__Records to use__.

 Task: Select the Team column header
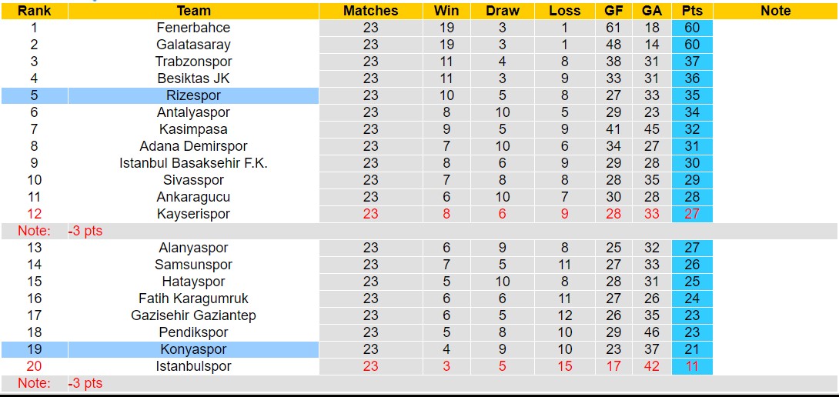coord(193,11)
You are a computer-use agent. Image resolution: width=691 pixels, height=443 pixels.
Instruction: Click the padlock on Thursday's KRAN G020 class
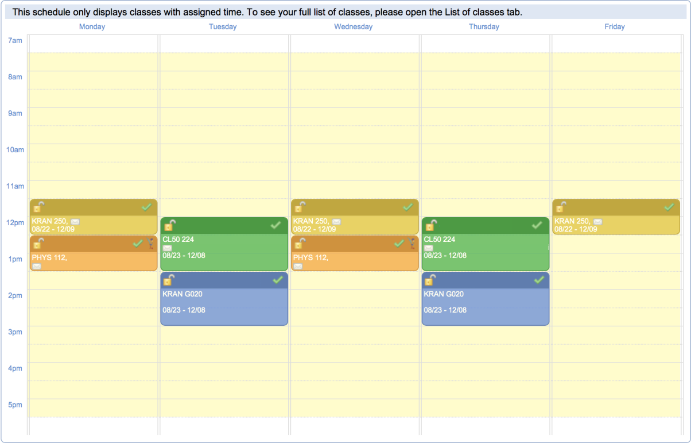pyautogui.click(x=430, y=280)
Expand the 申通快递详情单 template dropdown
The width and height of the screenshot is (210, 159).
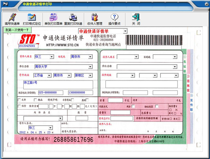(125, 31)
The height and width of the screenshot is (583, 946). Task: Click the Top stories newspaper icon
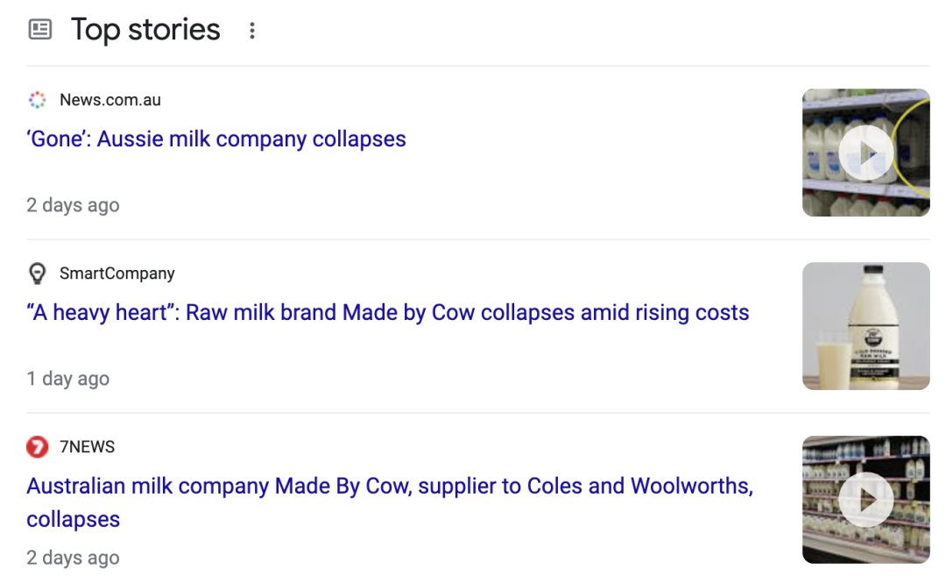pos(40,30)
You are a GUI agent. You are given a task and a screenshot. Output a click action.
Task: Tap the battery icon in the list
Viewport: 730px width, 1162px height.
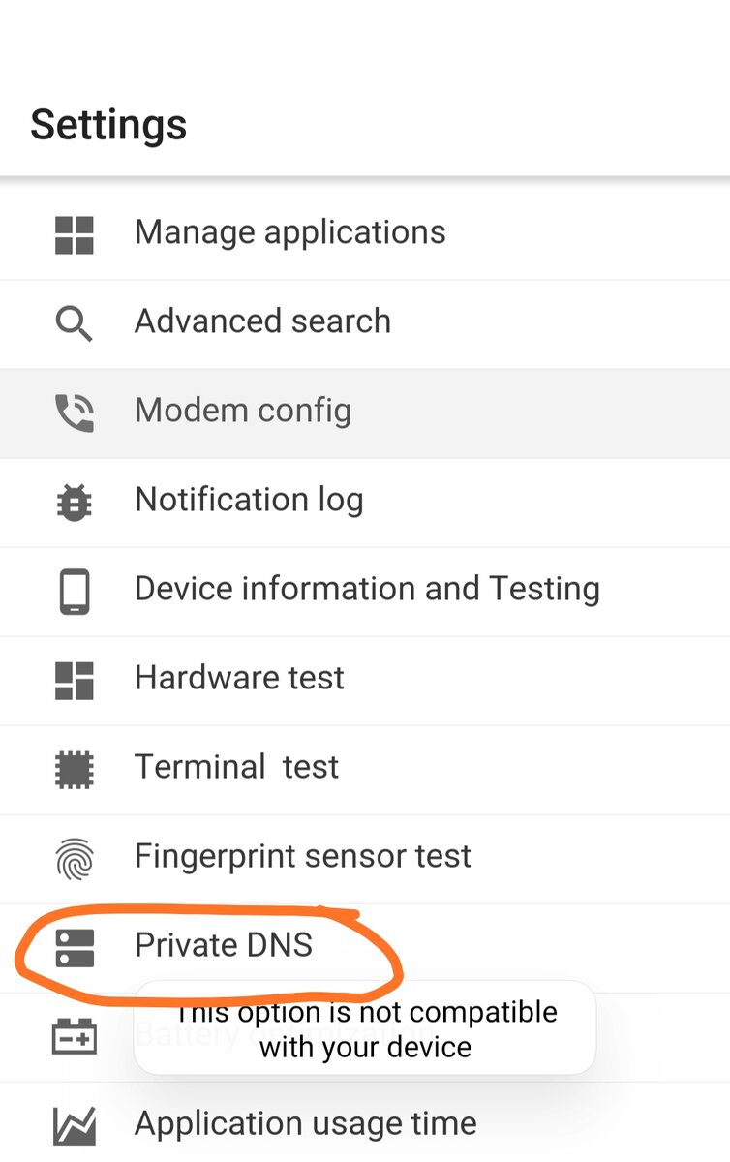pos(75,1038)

--

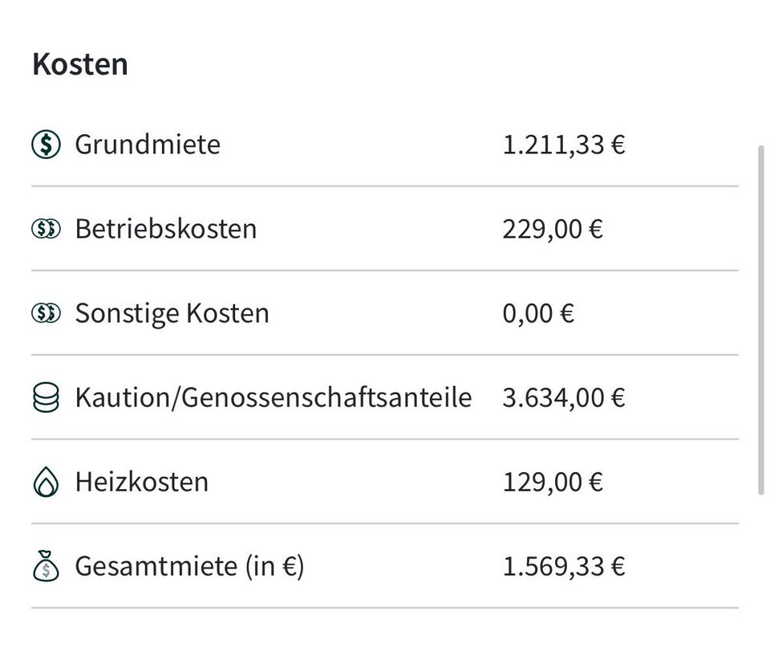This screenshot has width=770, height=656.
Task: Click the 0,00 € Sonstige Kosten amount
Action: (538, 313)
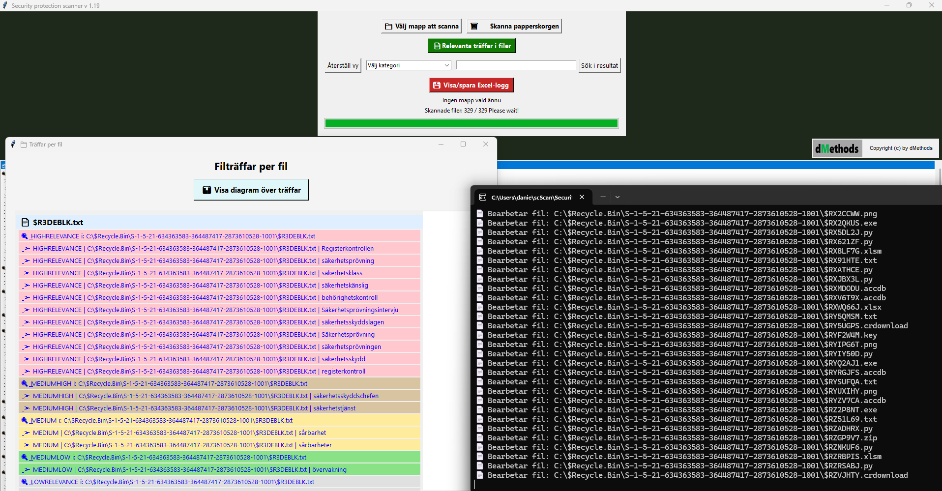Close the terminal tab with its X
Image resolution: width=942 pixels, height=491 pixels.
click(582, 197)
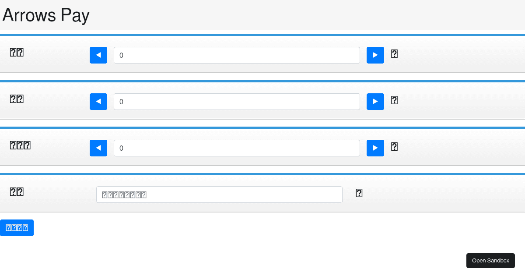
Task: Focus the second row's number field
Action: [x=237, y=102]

--

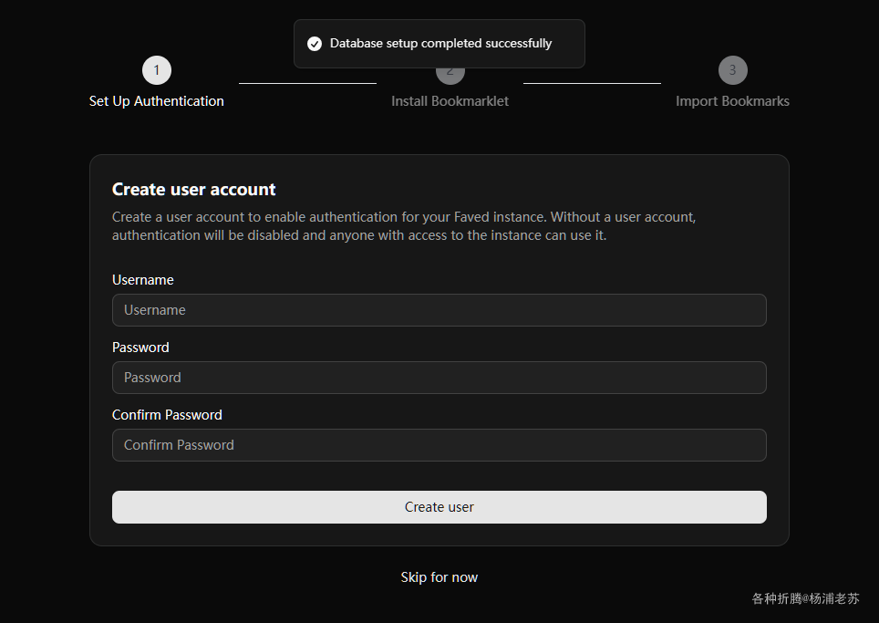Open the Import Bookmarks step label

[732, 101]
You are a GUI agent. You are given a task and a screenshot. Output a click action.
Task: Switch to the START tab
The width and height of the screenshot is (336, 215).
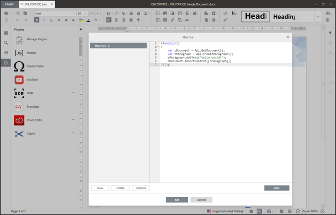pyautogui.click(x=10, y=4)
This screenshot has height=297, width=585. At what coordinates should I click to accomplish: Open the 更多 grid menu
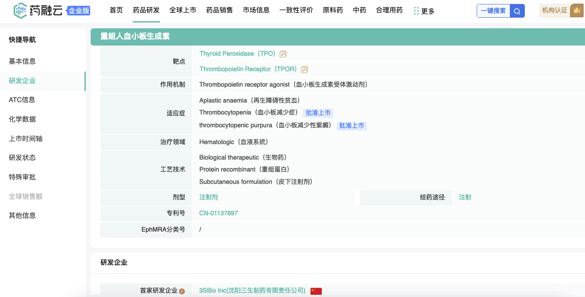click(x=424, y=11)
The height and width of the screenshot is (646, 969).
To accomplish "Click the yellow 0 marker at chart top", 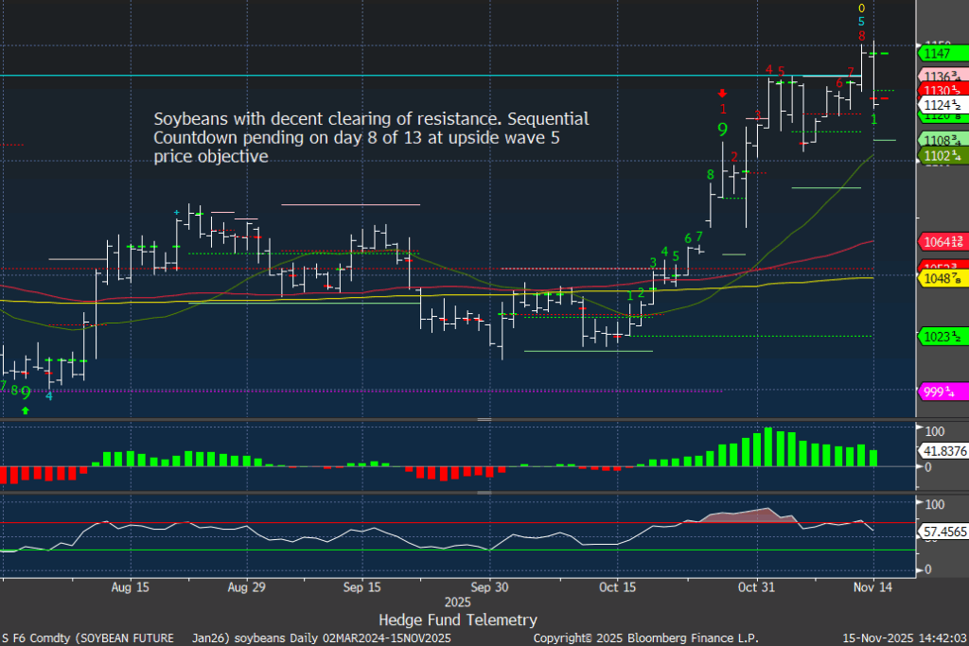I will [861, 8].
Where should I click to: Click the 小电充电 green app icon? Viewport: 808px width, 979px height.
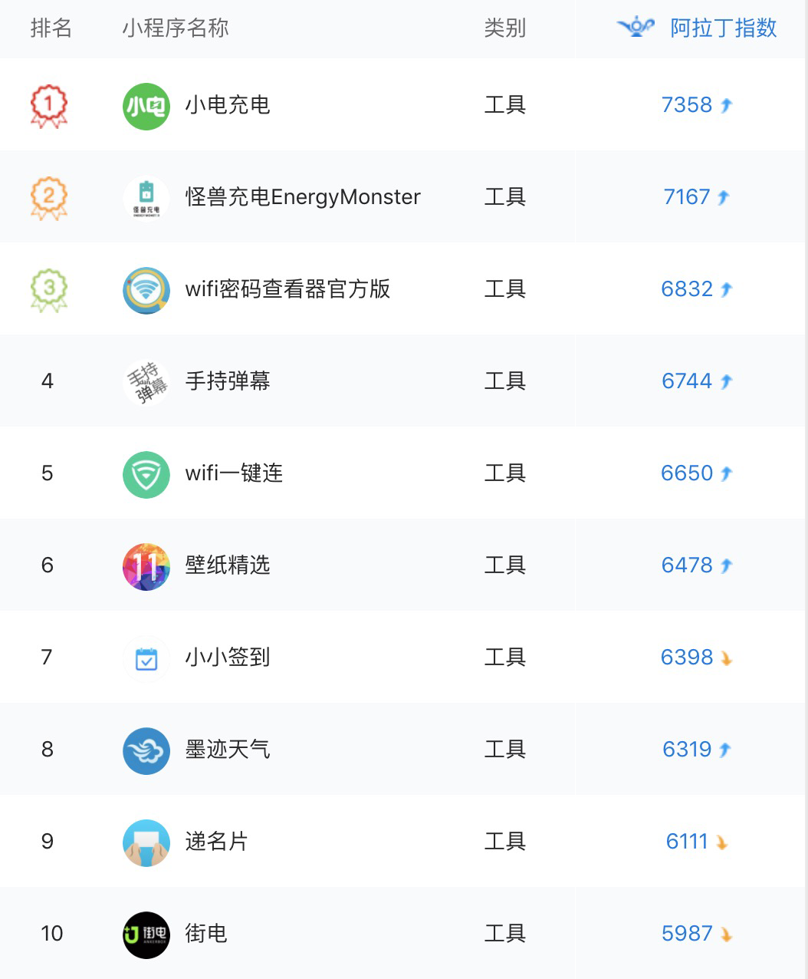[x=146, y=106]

__Request__. Please quote the entries from the line with "This screenshot has width=770, height=656." to the line with "Action: [x=237, y=102]", both included, word for word, leaving out the pictures.

__Final answer__.
This screenshot has width=770, height=656.
Task: Click the 0,00 € Sonstige Kosten amount
Action: (538, 313)
Close the terminal tab with its X
Image resolution: width=942 pixels, height=491 pixels.
click(582, 197)
Task: Focus the second row's number field
Action: [x=237, y=102]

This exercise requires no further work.